Introduction
Oracle Database is the world’s leading converged, multi-model database management system. Its performance, scalability, and reliability are significantly enhanced in Exadata, an engineered system preassembled and pre-integrated to reduce complexity and speed up application deployment. Due to this performance and reliability, Exadata is the platform on which many organizations run their most critical workloads. With that comes sensitive data, which must be protected to organizational standards.
Exadata’s shared responsibility model on-premises and in the cloud grants customers privileged access (e.g., root, SYS) to the VMs and databases. The customer can use those credentials to secure the VM and database and address local policy and regulatory requirements.
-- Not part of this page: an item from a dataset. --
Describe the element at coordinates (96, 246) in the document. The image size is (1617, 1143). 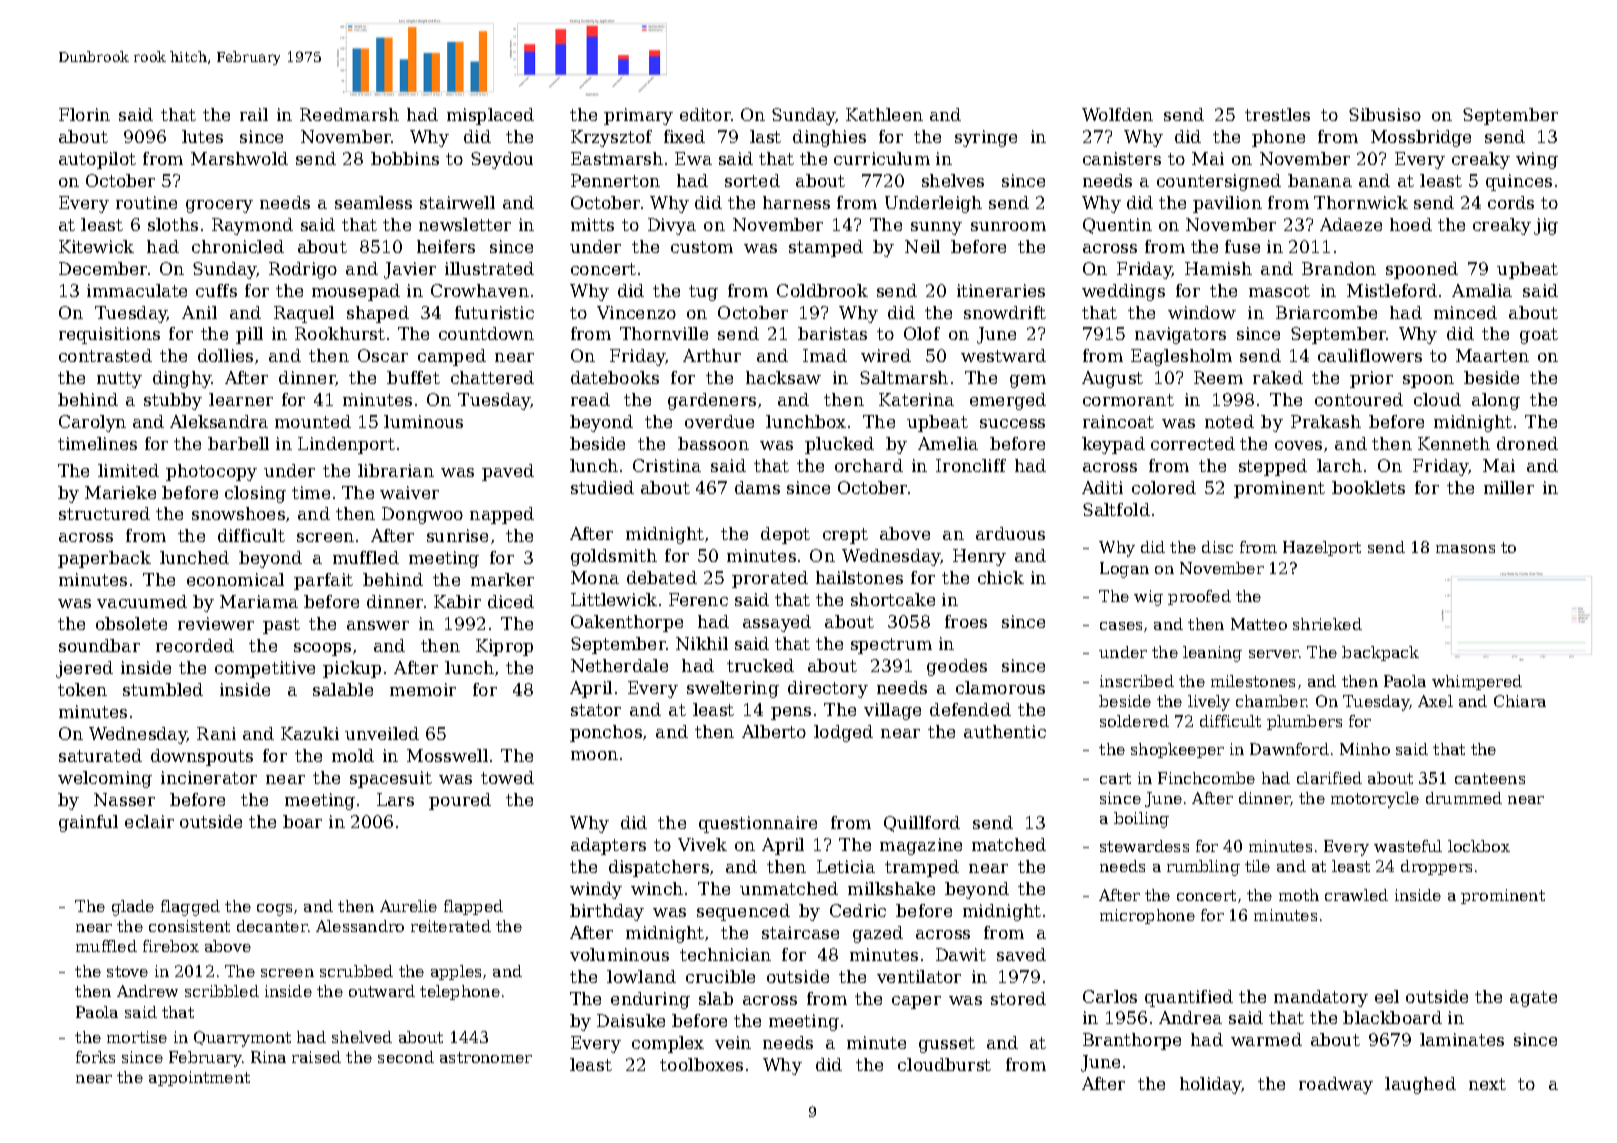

This includes and is not limited to installing agents, forwarding operating system and database audit logs to customer security information event management (SIEM) systems, and controlling access to and identity management for VMs and databases via tools that are compatible with the Exadata Compute VM operating system and Oracle database.
Third-party security agents, referred to going forward as security agents, can have the most significant impact on Exadata operations. Most of these security agents run at the root level on the Linux operating system, which is the highest privilege level, allowing these agents to see all processes running on the operating system, including those used by Exadata and the database. In addition to viewing the processes, more advanced security agents use pattern analysis to detect malicious activities like ransomware and stop the activity from occurring or spreading. This detection and prevention work well for end-user devices and general-purpose servers but can sometimes impact engineered systems like Exadata. These impacts include performance degradation, kernel panics, file locks, breaking Exadata upgrades, and blocking ksplice from applying kernel patches.
Oracle’s support note: How To Configure Anti-Virus On the Oracle Database Server (Doc ID 782354.1) provides guidance. The guidance identifies which Oracle database files must be excluded from the Anti-virus scanner. The reason for this is that when the antivirus scans these files, a lock may be placed on the file, impacting the performance of the database. Customers should also contact their agent vendor to know more about the details of the scanning mechanism of the particular software and for any additional Oracle files that have to be excluded from the scanner. Sometimes, excluding only these files is insufficient, so exclude the entire folder/directory of Oracle database files.
Targeted testing should be used when implementing any security agent that installs proprietary and/or externally built kernel modules or runs as root. Also, runbooks should be created to understand how to disable any third-party agents on the Exadata during maintenance activities.
Approaches for Testing
Real-World Workload Replication
Custom scripts that replicate actual workloads encountered by the database can be used to accurately represent how the database would perform in a real-world scenario. This can involve reproducing the query patterns, data access patterns, and concurrency levels seen in production environments.
Oracle provides a way to do this with Oracle Real Application Testing (RAT). Oracle RAT helps you thoroughly assess the effect of a security agent on a real-world application in a test environment before deploying the change in production. To test your workload, first, you use RAT to capture the workload. During this process, all external client requests are directed to the Oracle server and are stored into compact “capture” files on the database host file system while incurring negligible overhead. Then, those “capture” files can be replayed on a test system running the security agent.
Benchmarking
Benchmarks can also be used to measure the performance of specific database operations or features. These benchmarks consist of predefined queries or workloads that mimic typical database activities. Examples include OLTP (Online Transaction Processing) benchmarks like TPC-C and, which simulate transaction processing workloads, and OLAP (Online Analytical Processing) benchmarks for decision support, like TPC-DS.
Various benchmarking tools are available to help measure database performance. These tools generate load and measure response time, CPU utilization, throughput, and I/O performance. Some benchmarking tools are HammerDB (not my database), Swingbench, and Benchmark Factory® for Databases.
You can select the benchmarks that most closely match your workloads running on Exadata, run those benchmarks without the agent and again with the agent installed, and evaluate the difference. This will allow you to assess what impact the agent may have.
Conclusion
This blog was designed to be a high-level guide for your organization to assess the impact a third-party agent may have on your Exadata. Third-party agent vendors can also follow this approach to determine if their agent will function on Exadata, and with Oracle Cloud Infrastructure offering Exadata, that bar is lower than ever.
Finally, while installing third-party agents is allowed, Oracle will not provide technical support for non-Oracle software. This includes installation, testing, certification and error resolution. The supplier of the custom/third party software is responsible for any technical support for it. Oracle recommended that all non-Oracle software be tested, validated, and certified by the vendor for use in an Oracle Linux and/or Exadata environment, and thorough testing is performed in the target environment by the customer (Doc ID 1593827.1).